#### Exercise prompt
Would you return, word for word, the lines of the data below from the line with "Screen dimensions: 1422x840" through the line with "Open the New contacts info tooltip icon", and no others?

Data shown START

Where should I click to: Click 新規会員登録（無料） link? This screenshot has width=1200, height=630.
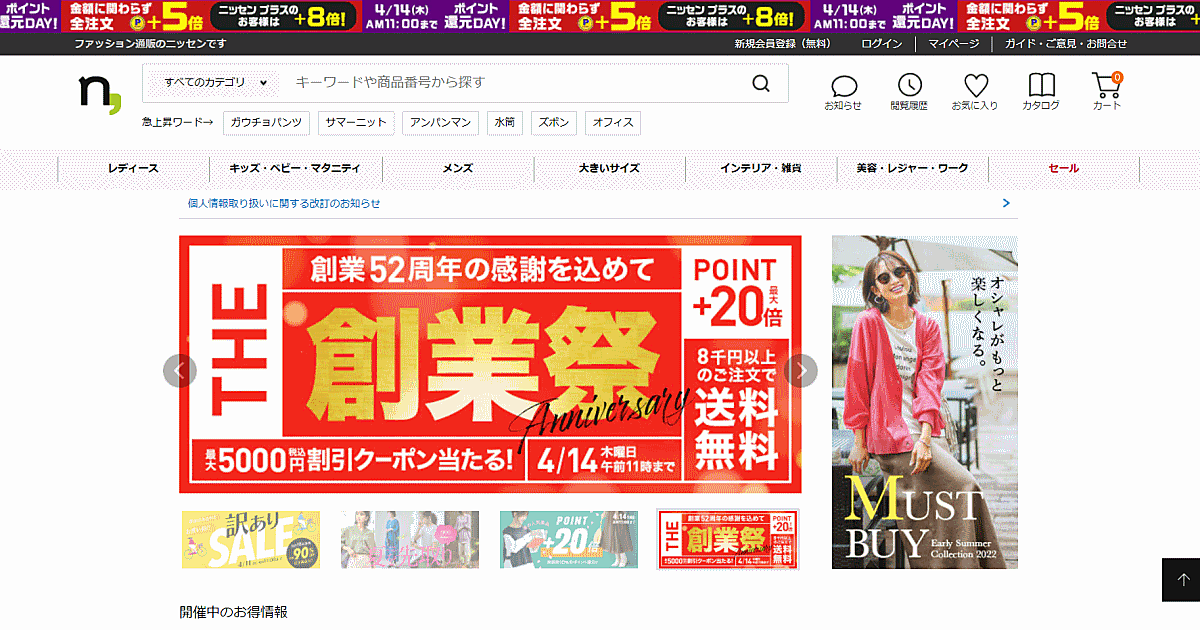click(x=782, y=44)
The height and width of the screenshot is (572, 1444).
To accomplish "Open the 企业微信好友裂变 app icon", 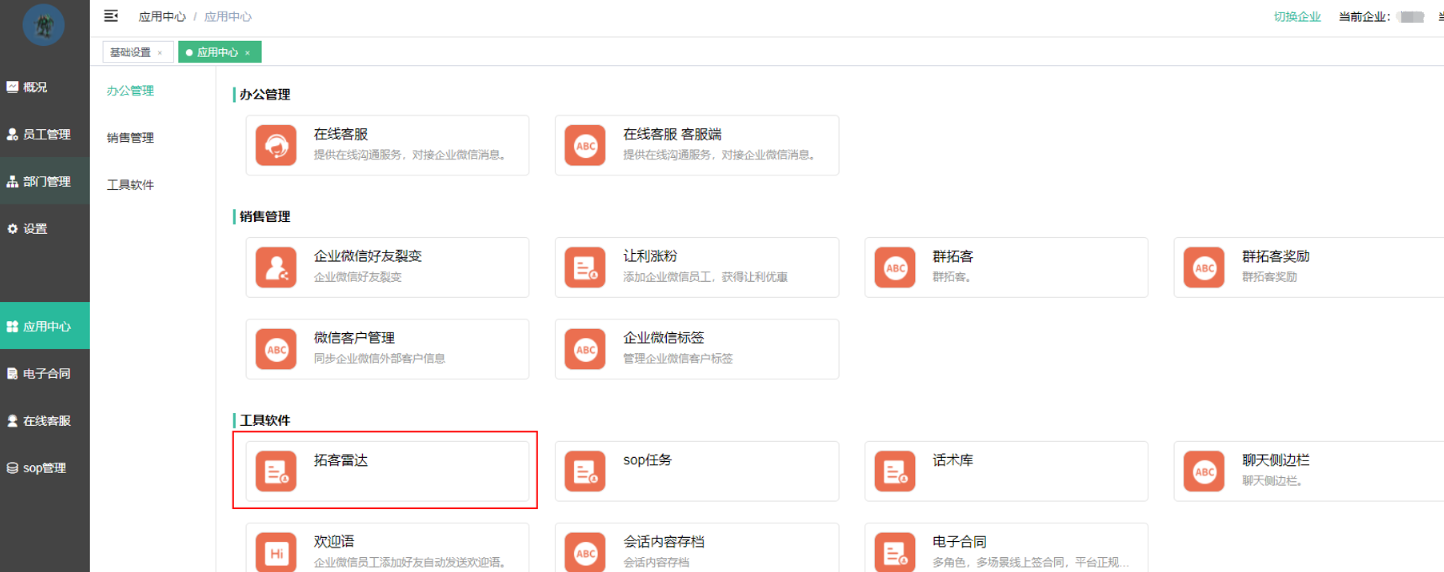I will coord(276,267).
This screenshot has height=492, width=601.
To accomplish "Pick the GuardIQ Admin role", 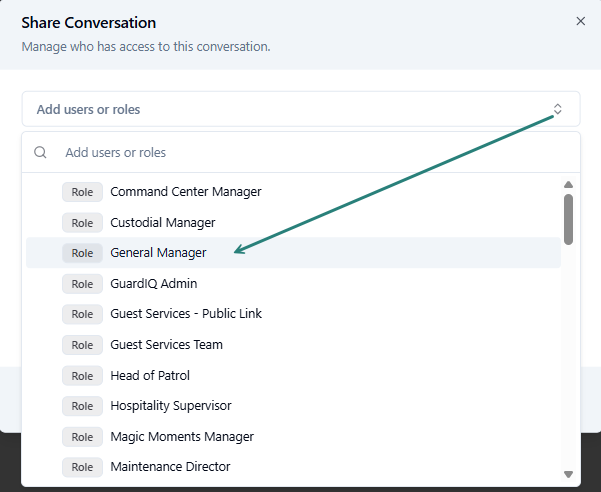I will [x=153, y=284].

Data shown END
Data shown START

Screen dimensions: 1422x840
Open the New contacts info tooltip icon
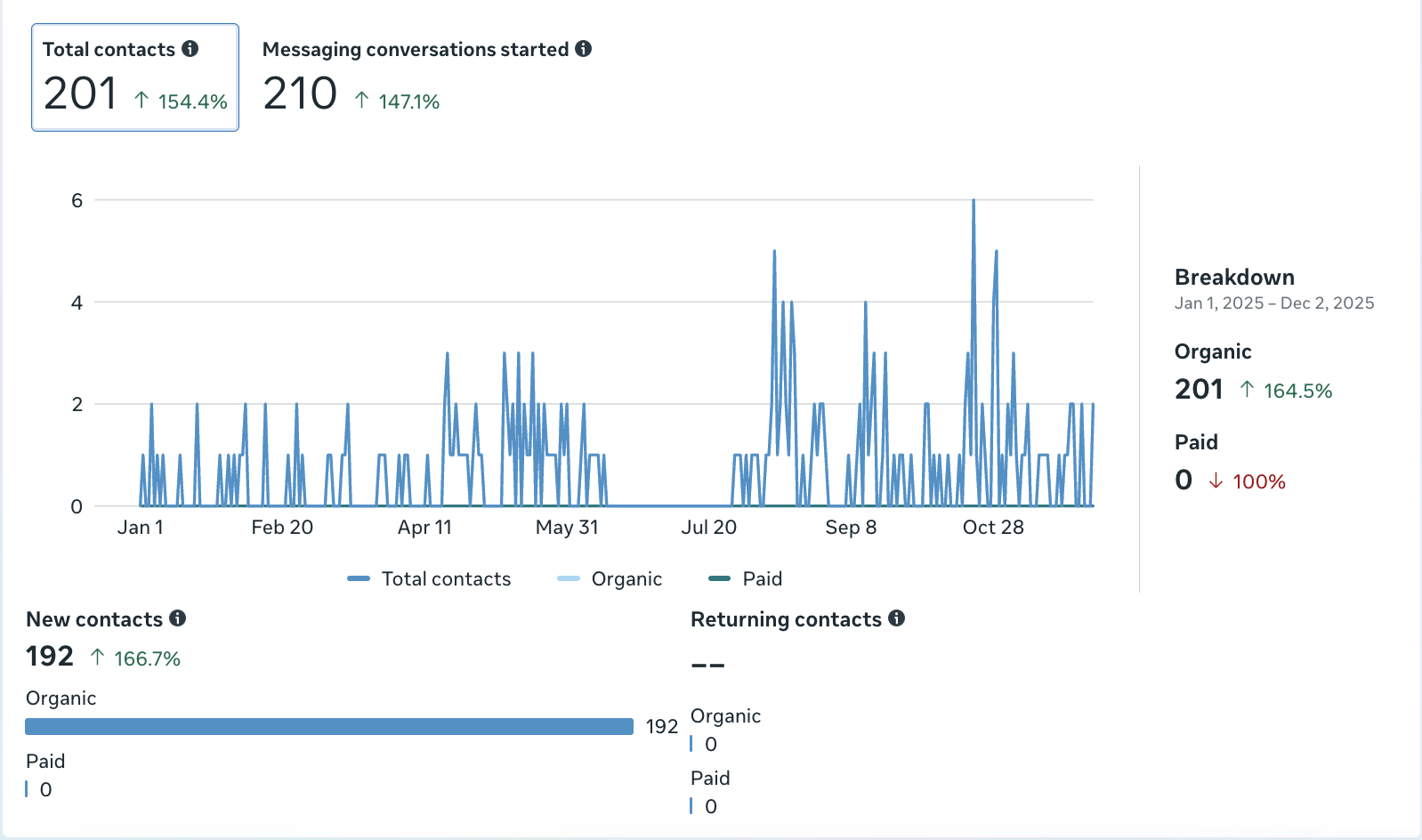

Data shown END

#### Response area
Screen dimensions: 1422x840
Open the New contacts info tooltip icon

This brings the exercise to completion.